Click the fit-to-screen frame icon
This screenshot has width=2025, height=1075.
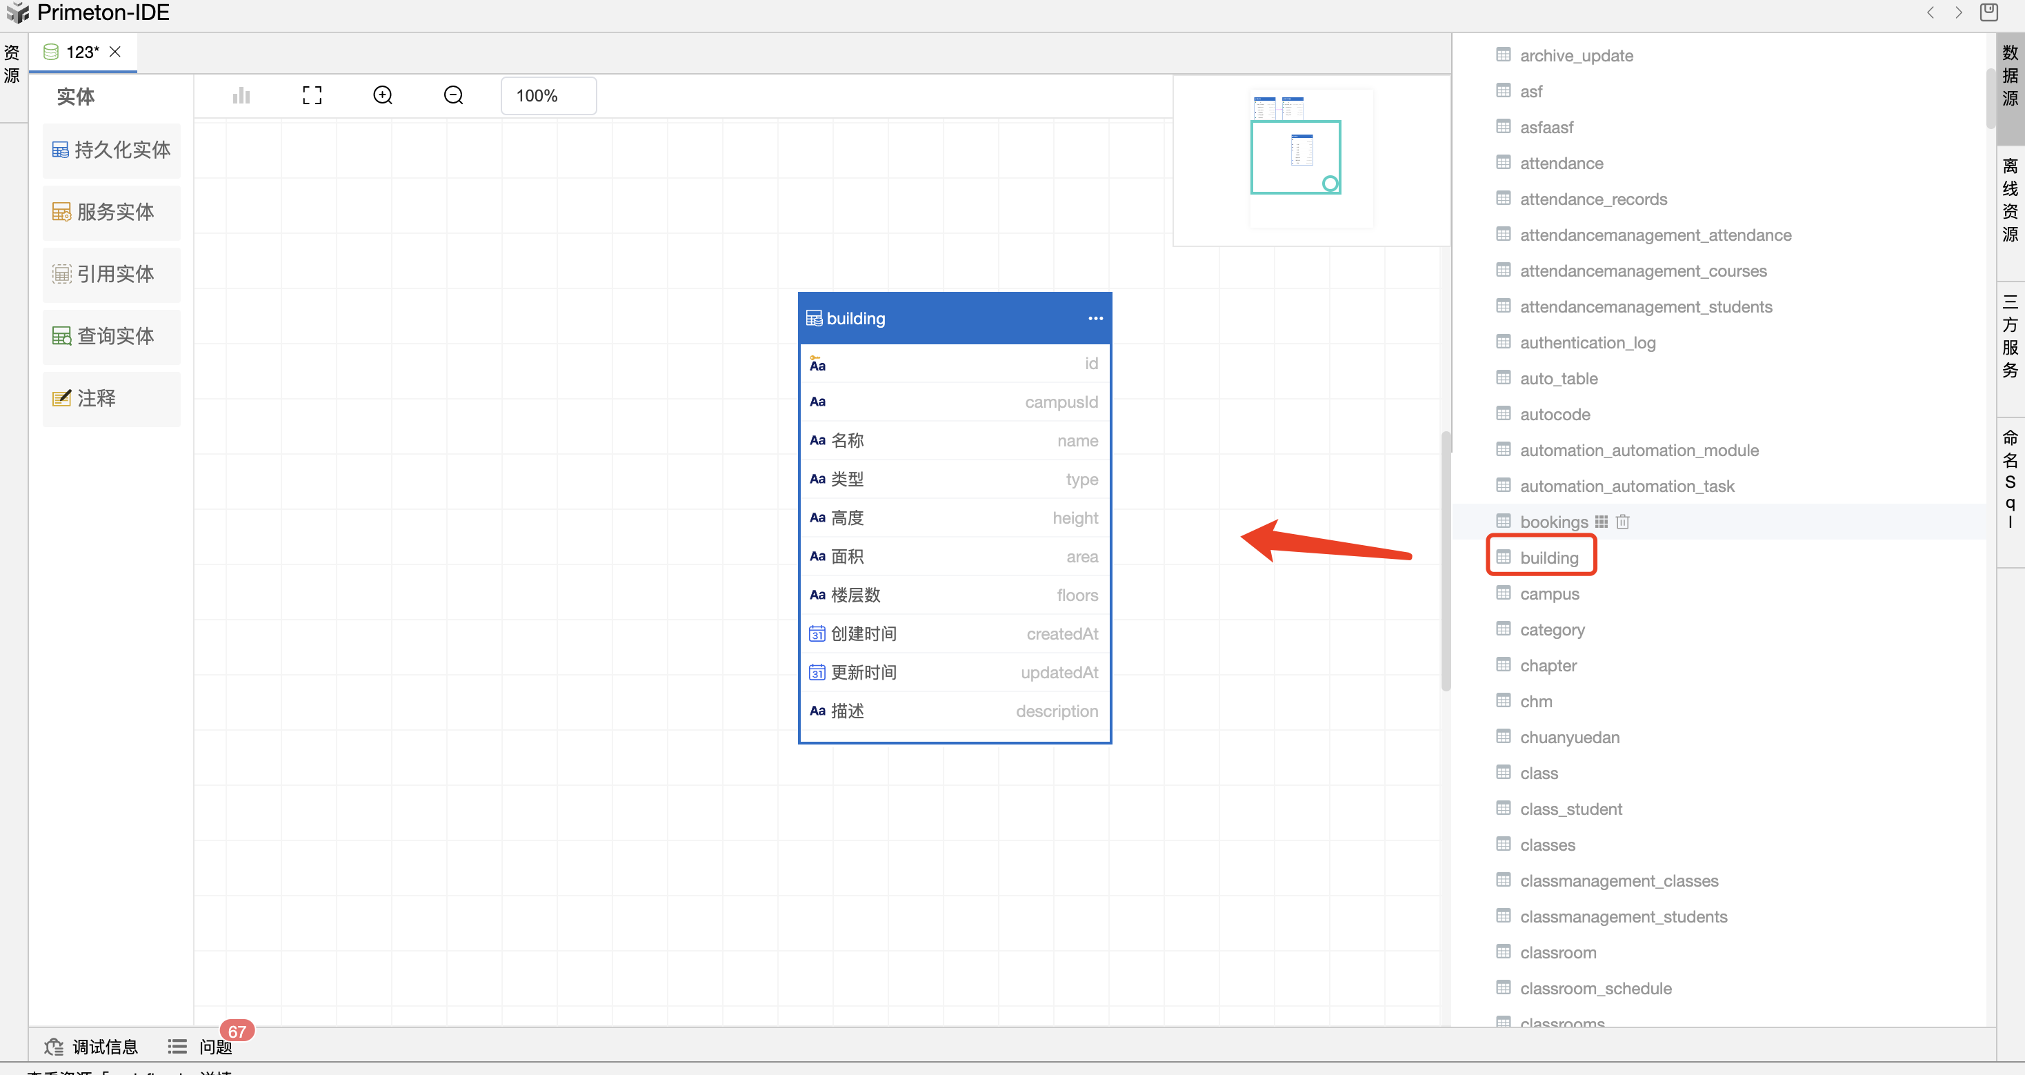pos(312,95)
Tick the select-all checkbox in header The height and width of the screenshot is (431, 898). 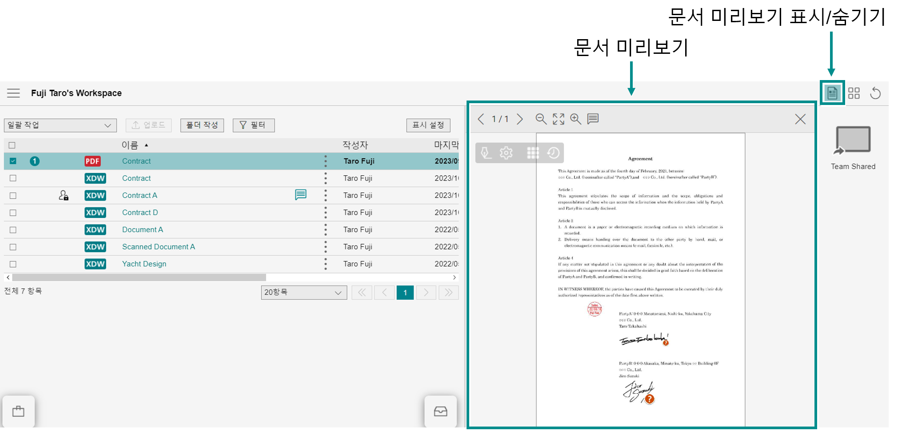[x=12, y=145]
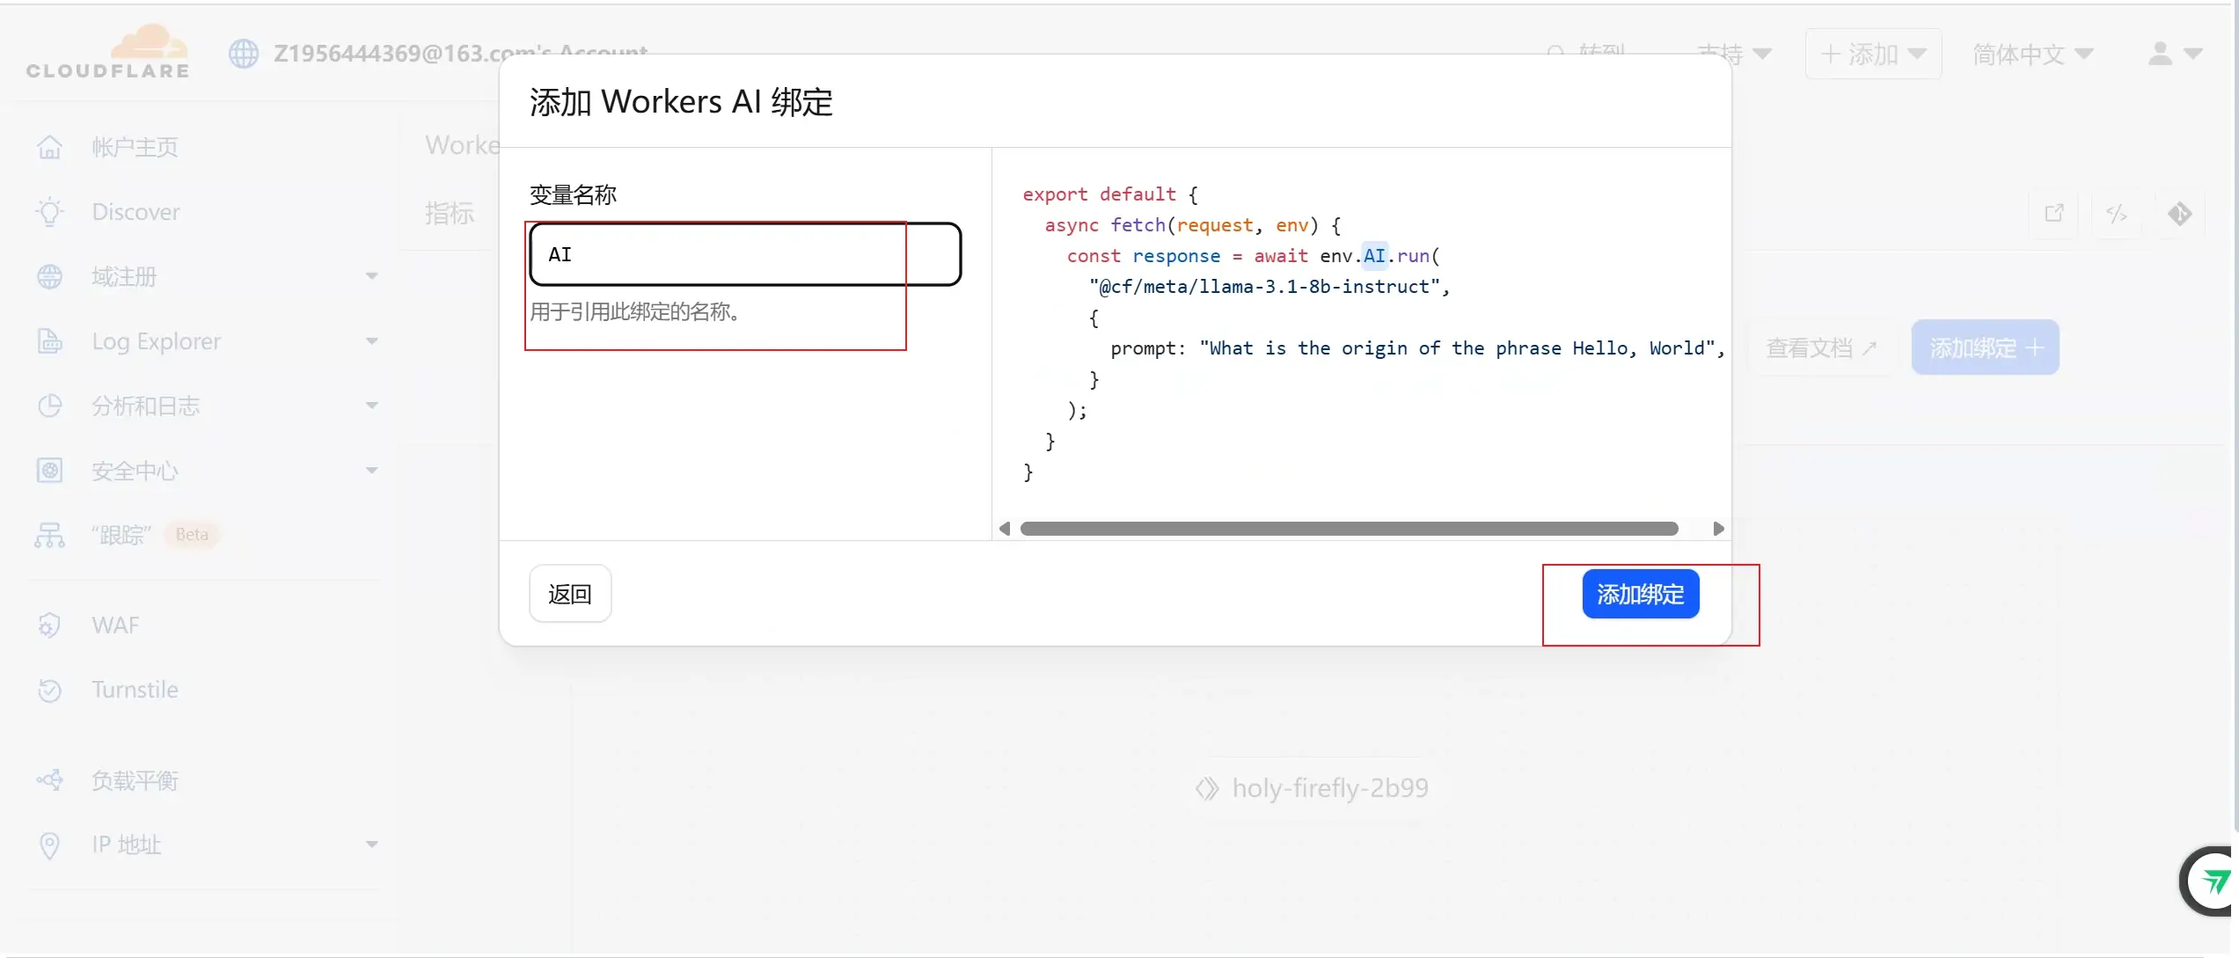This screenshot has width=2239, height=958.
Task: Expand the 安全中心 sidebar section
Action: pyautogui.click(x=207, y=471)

_Written task_
Starting at the top of the material and stopping after the line containing "pos(312,95)", write out every line again, requests included, with each answer coordinate shifted up by 81. Leave the pictures out.

_Result for this exercise_
Click the fit-to-screen frame icon
This screenshot has width=2025, height=1075.
pos(393,176)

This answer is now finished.